INPUT DATA START

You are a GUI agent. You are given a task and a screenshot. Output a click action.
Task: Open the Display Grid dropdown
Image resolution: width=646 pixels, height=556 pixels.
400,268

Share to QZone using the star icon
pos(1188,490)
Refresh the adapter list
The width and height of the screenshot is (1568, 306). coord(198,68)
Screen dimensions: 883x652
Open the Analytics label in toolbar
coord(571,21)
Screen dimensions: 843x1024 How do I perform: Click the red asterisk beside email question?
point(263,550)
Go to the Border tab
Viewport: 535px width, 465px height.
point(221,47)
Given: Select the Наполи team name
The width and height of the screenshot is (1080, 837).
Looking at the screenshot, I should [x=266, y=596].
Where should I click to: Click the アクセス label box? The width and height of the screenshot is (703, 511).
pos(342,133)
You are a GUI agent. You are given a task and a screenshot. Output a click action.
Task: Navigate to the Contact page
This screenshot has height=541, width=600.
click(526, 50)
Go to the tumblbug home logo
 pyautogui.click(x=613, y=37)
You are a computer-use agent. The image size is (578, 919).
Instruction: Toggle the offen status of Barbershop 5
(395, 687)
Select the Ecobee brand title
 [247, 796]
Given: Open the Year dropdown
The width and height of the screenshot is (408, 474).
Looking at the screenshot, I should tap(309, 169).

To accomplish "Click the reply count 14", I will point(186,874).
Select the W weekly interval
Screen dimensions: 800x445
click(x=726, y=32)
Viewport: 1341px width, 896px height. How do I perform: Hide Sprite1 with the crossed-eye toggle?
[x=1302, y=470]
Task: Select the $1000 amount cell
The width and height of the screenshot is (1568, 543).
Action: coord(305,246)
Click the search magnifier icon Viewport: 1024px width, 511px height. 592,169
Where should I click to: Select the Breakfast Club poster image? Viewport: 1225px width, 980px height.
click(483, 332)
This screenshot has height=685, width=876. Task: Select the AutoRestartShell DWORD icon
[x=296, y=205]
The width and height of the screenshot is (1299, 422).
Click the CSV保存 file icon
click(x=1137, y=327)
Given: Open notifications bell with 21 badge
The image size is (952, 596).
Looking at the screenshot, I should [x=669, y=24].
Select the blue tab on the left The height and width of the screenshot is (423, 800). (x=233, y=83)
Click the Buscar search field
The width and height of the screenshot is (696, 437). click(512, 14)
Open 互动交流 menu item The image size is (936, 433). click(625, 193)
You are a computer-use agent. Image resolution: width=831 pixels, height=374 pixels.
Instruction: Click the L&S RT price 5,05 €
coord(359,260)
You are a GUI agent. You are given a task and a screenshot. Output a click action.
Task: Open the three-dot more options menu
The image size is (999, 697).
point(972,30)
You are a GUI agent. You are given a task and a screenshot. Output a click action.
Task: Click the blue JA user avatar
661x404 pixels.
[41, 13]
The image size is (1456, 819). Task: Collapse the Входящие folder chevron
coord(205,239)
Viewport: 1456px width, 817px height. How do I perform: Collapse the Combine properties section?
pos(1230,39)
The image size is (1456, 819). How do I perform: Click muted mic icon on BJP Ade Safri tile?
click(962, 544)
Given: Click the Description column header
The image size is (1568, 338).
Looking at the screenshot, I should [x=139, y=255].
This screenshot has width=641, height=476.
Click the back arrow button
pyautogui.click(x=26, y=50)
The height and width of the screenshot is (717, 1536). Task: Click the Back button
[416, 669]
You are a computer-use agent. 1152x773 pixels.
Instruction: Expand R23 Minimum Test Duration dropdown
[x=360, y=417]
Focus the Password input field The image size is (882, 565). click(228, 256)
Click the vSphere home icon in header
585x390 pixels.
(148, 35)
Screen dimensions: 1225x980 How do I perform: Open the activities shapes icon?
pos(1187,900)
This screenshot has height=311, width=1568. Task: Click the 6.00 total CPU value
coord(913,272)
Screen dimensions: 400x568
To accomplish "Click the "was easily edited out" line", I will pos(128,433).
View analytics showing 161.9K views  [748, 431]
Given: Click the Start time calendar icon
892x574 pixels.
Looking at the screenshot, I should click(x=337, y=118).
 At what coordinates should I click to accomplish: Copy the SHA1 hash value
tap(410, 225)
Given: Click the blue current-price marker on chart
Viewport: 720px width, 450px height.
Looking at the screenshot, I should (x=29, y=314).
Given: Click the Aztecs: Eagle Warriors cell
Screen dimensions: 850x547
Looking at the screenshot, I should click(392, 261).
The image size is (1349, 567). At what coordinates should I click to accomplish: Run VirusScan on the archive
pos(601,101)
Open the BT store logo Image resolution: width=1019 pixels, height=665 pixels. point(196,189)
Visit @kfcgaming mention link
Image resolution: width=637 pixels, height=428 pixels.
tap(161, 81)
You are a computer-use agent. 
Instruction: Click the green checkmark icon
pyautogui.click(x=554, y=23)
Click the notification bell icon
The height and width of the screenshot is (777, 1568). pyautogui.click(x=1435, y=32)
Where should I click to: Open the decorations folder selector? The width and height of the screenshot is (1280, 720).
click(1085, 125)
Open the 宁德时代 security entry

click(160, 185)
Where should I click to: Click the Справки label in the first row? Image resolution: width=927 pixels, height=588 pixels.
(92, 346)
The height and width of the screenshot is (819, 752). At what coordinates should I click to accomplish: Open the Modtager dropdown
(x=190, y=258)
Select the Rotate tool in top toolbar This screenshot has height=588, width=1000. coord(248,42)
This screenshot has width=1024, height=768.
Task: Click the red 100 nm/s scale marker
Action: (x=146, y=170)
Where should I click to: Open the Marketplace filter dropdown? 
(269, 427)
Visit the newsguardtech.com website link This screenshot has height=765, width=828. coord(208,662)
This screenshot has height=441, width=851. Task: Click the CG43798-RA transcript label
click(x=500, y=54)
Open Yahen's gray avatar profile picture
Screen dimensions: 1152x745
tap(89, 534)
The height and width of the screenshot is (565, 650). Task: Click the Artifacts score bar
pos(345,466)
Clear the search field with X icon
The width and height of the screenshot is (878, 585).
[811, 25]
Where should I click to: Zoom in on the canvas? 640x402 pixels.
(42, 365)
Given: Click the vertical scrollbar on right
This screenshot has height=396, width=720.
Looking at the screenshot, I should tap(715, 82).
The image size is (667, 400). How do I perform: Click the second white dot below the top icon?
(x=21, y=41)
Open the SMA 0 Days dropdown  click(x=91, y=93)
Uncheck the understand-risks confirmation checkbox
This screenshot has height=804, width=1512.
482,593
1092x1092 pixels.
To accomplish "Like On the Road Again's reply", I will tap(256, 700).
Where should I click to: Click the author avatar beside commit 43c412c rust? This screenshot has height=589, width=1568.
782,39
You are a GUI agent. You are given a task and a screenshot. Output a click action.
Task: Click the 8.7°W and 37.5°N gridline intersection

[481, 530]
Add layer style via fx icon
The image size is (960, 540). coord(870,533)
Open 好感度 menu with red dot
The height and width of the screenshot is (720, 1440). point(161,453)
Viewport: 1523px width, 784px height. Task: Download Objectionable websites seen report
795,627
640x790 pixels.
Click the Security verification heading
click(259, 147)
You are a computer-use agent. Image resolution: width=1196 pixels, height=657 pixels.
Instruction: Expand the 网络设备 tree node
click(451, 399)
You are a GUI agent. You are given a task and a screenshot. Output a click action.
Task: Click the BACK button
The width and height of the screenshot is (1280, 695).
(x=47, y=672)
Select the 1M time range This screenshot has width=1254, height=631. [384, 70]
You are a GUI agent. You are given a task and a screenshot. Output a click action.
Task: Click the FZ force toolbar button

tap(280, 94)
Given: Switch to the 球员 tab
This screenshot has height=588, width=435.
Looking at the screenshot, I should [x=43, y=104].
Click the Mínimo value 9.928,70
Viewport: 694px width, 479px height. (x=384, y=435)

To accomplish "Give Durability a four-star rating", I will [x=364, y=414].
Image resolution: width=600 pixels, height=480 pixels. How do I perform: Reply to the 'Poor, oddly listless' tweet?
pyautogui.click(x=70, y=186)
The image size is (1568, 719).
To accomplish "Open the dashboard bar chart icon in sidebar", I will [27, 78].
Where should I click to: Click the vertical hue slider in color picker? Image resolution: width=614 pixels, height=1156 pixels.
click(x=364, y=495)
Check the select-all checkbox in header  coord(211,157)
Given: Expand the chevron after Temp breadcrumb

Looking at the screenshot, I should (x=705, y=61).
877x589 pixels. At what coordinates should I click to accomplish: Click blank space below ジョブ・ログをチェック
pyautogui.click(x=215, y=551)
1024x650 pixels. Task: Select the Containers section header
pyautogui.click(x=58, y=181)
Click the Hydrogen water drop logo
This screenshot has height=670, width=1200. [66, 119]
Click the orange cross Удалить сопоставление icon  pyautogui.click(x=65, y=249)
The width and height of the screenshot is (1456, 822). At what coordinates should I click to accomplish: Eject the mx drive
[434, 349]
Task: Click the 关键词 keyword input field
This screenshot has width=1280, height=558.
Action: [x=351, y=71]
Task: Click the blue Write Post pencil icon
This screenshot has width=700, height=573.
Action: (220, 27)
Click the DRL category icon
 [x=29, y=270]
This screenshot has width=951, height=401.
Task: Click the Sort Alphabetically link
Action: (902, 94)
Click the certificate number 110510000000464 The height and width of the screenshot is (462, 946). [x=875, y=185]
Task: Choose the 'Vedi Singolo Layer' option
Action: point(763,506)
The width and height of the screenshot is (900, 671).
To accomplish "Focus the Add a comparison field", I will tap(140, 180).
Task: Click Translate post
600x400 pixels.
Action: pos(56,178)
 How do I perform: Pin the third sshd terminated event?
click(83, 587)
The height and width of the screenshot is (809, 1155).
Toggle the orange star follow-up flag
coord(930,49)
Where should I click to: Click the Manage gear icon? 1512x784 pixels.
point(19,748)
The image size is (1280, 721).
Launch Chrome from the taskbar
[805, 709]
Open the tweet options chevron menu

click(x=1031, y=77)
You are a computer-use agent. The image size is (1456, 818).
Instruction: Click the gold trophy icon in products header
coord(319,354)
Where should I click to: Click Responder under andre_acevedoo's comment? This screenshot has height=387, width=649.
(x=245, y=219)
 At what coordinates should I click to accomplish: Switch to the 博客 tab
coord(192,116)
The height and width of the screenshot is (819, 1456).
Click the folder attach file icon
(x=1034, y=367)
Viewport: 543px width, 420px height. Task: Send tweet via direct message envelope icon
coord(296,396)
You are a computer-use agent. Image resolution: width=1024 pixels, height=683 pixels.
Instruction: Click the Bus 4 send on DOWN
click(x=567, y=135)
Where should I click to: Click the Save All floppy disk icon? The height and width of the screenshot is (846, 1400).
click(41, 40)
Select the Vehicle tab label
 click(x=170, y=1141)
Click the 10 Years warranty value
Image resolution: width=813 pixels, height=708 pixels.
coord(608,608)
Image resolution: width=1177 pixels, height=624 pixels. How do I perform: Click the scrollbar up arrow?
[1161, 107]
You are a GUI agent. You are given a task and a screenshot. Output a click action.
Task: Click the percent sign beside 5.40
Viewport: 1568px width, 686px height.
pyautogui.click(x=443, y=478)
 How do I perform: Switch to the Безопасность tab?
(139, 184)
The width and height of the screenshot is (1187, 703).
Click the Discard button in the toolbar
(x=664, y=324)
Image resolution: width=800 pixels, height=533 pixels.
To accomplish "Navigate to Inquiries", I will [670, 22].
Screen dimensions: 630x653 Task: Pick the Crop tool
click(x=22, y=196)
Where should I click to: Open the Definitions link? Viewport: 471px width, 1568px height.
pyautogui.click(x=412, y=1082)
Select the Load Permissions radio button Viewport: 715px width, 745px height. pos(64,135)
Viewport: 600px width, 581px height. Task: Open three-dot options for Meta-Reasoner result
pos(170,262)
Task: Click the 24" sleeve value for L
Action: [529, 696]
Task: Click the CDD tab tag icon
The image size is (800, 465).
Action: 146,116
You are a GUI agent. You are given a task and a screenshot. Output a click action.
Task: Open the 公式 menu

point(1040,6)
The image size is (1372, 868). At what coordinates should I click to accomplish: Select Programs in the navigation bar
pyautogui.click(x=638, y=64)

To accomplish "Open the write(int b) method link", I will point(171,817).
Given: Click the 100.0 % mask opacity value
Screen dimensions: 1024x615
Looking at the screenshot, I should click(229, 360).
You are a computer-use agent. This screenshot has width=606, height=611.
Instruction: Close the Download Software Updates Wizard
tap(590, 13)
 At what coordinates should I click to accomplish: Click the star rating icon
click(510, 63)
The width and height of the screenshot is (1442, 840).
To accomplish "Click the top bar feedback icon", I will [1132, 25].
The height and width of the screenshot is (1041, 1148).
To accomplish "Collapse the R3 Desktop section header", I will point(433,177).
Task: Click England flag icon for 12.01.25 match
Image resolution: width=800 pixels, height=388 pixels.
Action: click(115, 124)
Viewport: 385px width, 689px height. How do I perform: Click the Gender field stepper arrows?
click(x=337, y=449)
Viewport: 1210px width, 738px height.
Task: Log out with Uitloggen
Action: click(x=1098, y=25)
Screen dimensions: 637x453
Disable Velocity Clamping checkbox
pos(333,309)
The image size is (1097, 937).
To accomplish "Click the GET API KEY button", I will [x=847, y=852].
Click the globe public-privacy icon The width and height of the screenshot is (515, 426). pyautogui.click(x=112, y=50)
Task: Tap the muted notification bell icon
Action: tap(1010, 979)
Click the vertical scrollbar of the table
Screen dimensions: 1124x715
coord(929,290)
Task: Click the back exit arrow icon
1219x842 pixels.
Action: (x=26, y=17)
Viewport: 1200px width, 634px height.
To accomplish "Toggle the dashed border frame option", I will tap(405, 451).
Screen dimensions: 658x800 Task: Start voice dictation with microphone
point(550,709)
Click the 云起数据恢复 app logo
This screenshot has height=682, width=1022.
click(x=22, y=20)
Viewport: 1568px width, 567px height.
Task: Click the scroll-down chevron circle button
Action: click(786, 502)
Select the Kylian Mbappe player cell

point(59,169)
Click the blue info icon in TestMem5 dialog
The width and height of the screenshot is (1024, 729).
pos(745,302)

INPUT DATA END

§ **ACTIVITY**:
From the data, report how many lines hold "time", leaving out any other words.

§ **SOLVED EXERCISE**:
2